(Stored data)
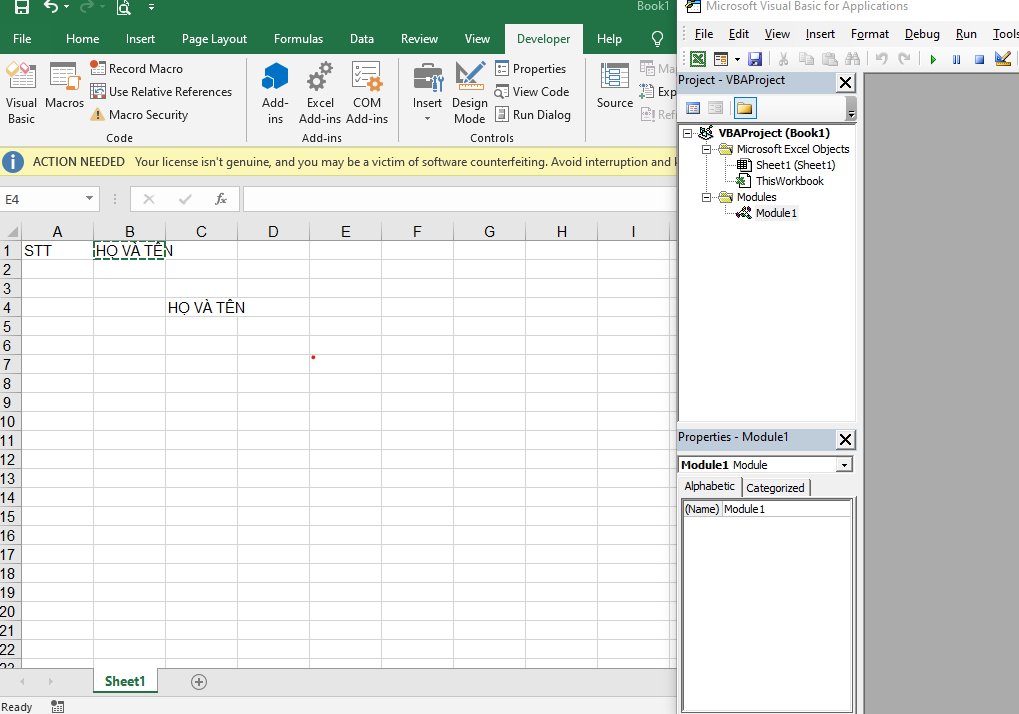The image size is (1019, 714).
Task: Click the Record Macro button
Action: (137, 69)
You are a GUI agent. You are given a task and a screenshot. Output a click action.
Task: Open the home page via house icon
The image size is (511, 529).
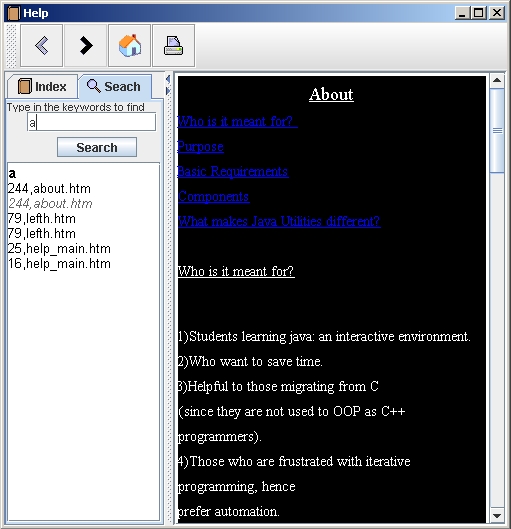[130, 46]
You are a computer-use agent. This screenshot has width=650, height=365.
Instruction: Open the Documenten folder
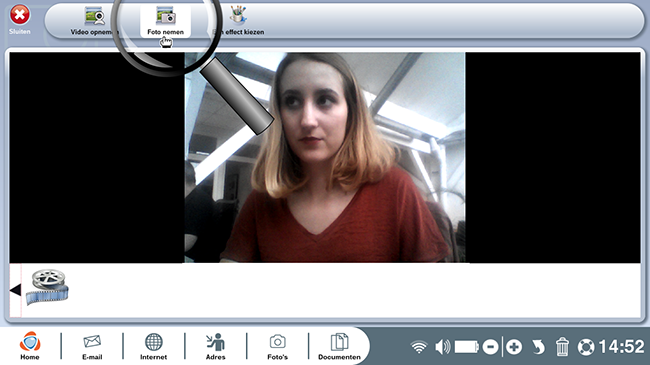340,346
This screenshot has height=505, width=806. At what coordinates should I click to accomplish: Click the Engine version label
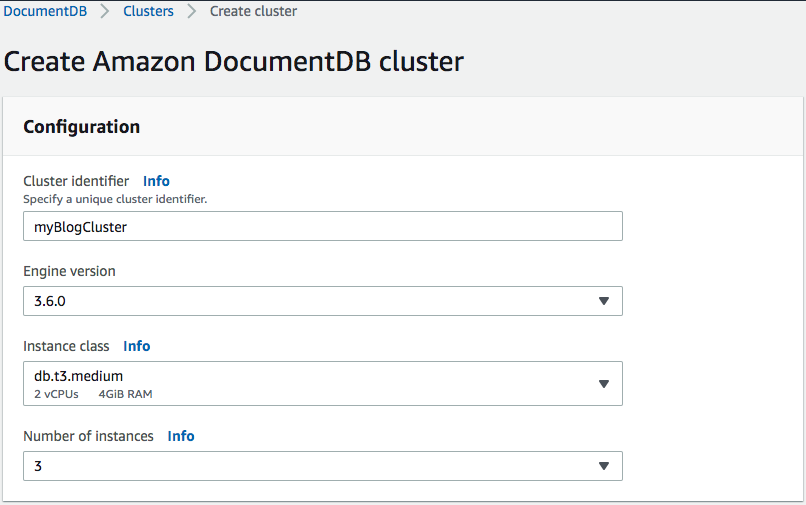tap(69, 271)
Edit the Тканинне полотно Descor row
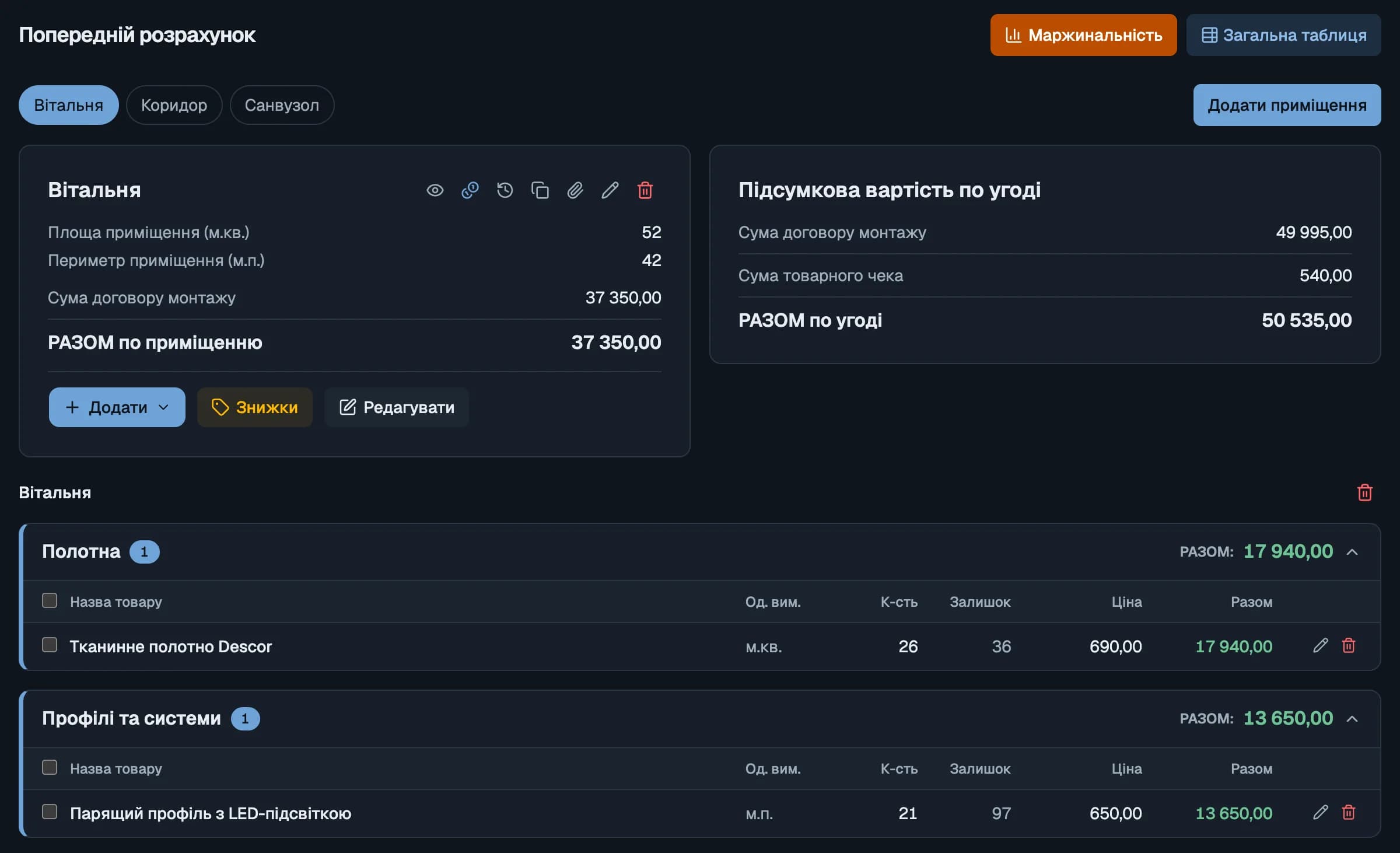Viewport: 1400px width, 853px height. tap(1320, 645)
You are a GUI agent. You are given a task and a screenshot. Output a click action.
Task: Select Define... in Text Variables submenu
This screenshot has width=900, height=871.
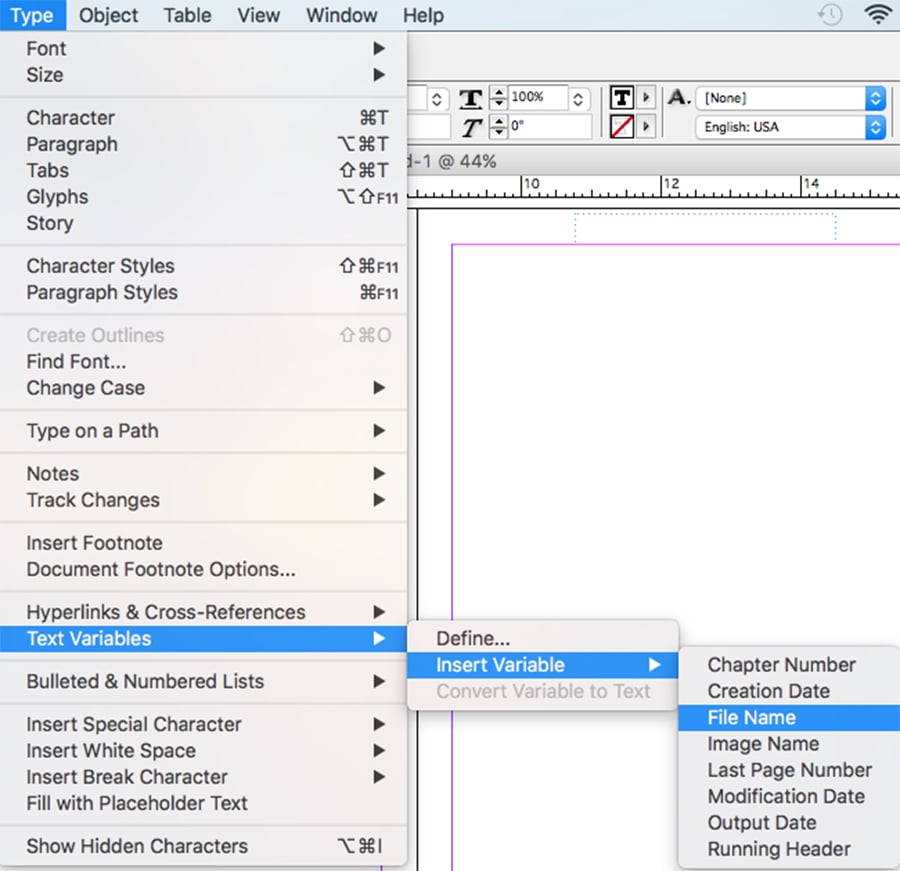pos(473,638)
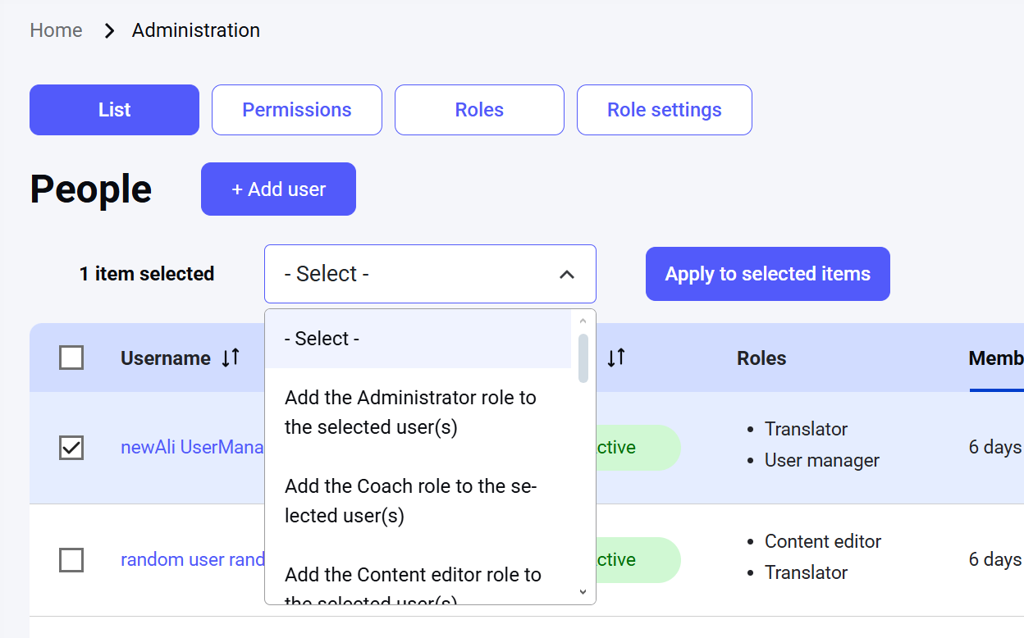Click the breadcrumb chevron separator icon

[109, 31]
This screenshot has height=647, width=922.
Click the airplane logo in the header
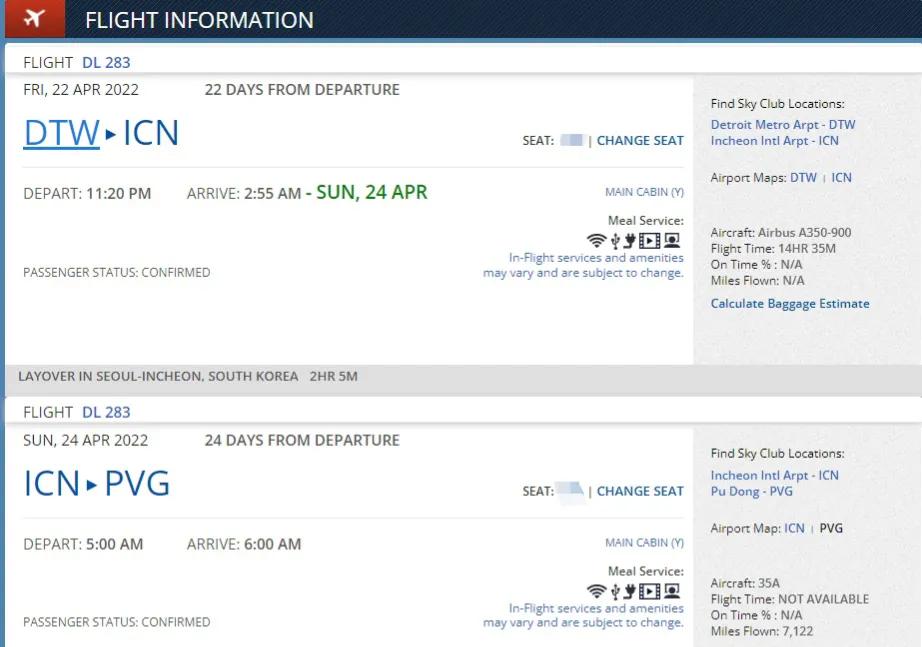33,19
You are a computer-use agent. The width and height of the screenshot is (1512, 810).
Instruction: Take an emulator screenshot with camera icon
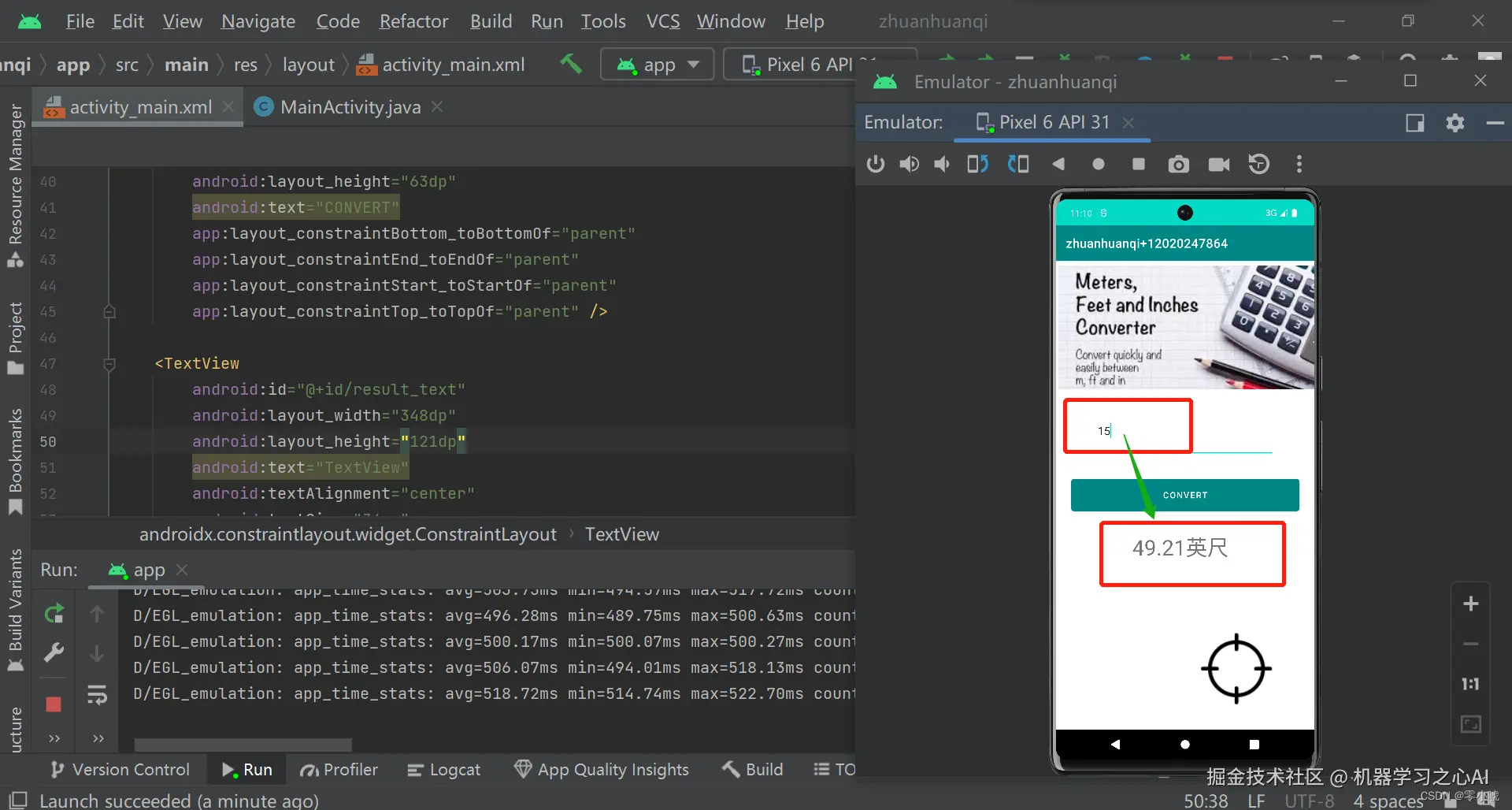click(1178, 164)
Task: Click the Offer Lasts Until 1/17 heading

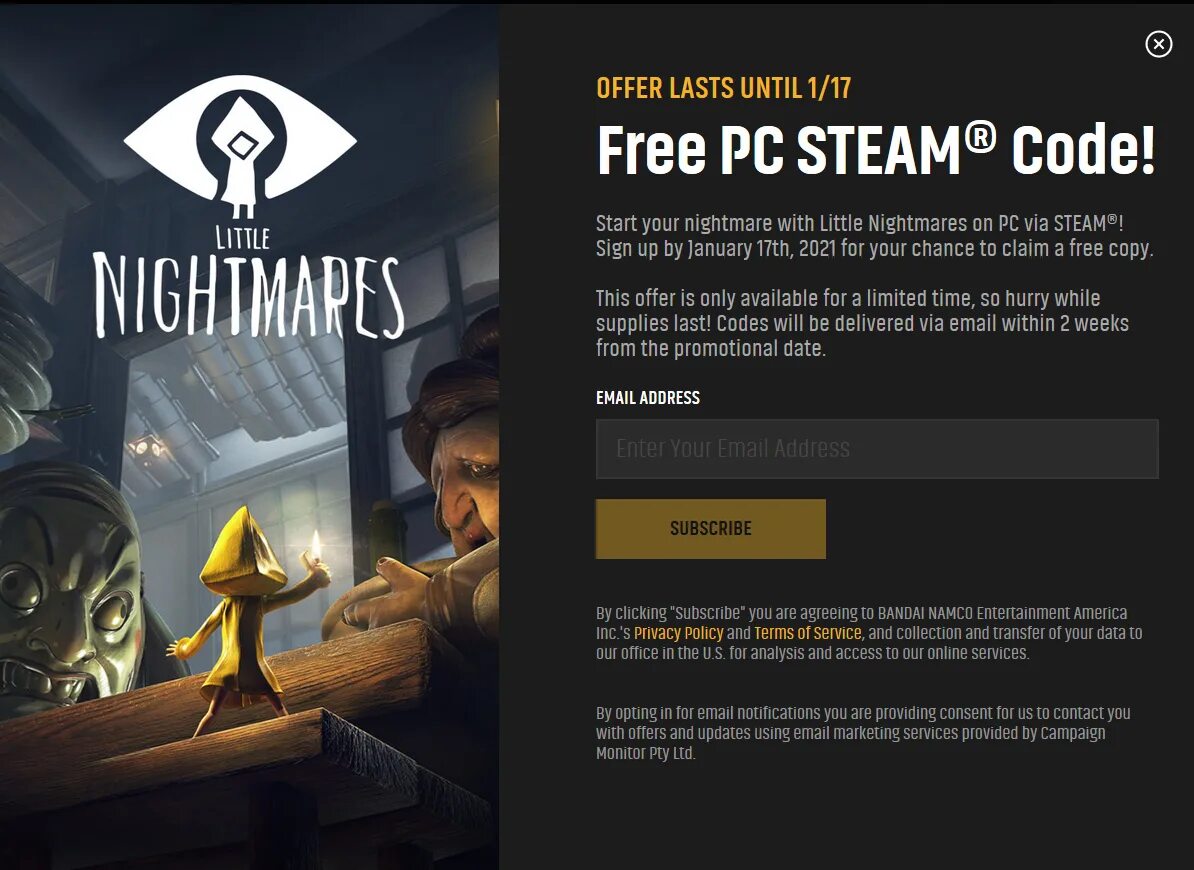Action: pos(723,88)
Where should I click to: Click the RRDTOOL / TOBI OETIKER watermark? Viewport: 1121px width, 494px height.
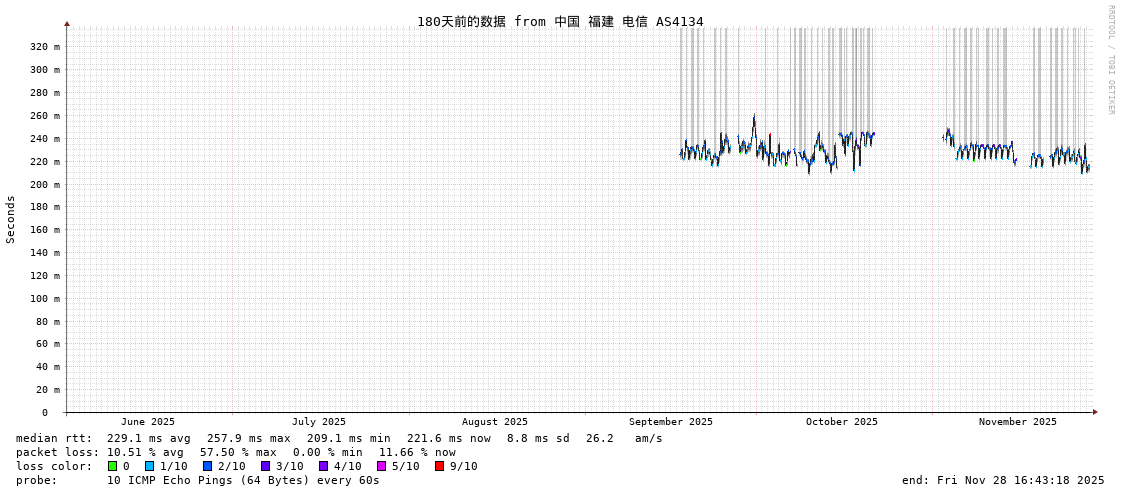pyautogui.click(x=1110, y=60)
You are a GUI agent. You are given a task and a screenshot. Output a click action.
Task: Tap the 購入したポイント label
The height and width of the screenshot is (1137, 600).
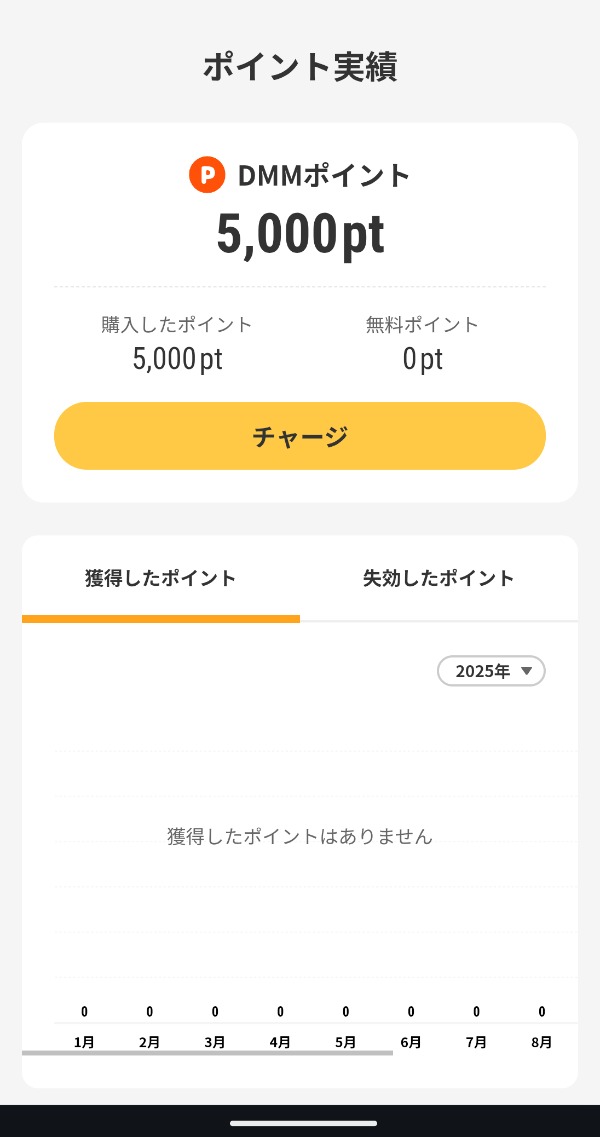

**About this task**
Output only the lines that run from the line containing "This screenshot has height=505, width=806." to the last line of the data, exactly as they stand and without pictures.

**Reply**
This screenshot has height=505, width=806. At what coordinates should I click to accomplish: Click the Engine version label
tap(69, 271)
Edit the Тканинне полотно Descor row
Viewport: 1400px width, 853px height. tap(1320, 645)
You are a GUI agent. You are given a task and a screenshot. Output a click action.
Task: Select Define... in Text Variables submenu
This screenshot has width=900, height=871.
pos(473,638)
Click the breadcrumb chevron separator icon

[109, 31]
This screenshot has height=647, width=922.
Click the airplane logo in the header
33,19
You are a computer-use agent. The width and height of the screenshot is (1512, 810).
Instruction: Take an emulator screenshot with camera icon
click(1178, 164)
Task: Click the Offer Lasts Until 1/17 heading

Action: pos(723,88)
Where should I click to: Click the RRDTOOL / TOBI OETIKER watermark? Viewport: 1121px width, 494px height.
pyautogui.click(x=1110, y=60)
You are a GUI agent. You are given a task and a screenshot. Output a click action.
Task: Tap the 購入したポイント label
The height and width of the screenshot is (1137, 600).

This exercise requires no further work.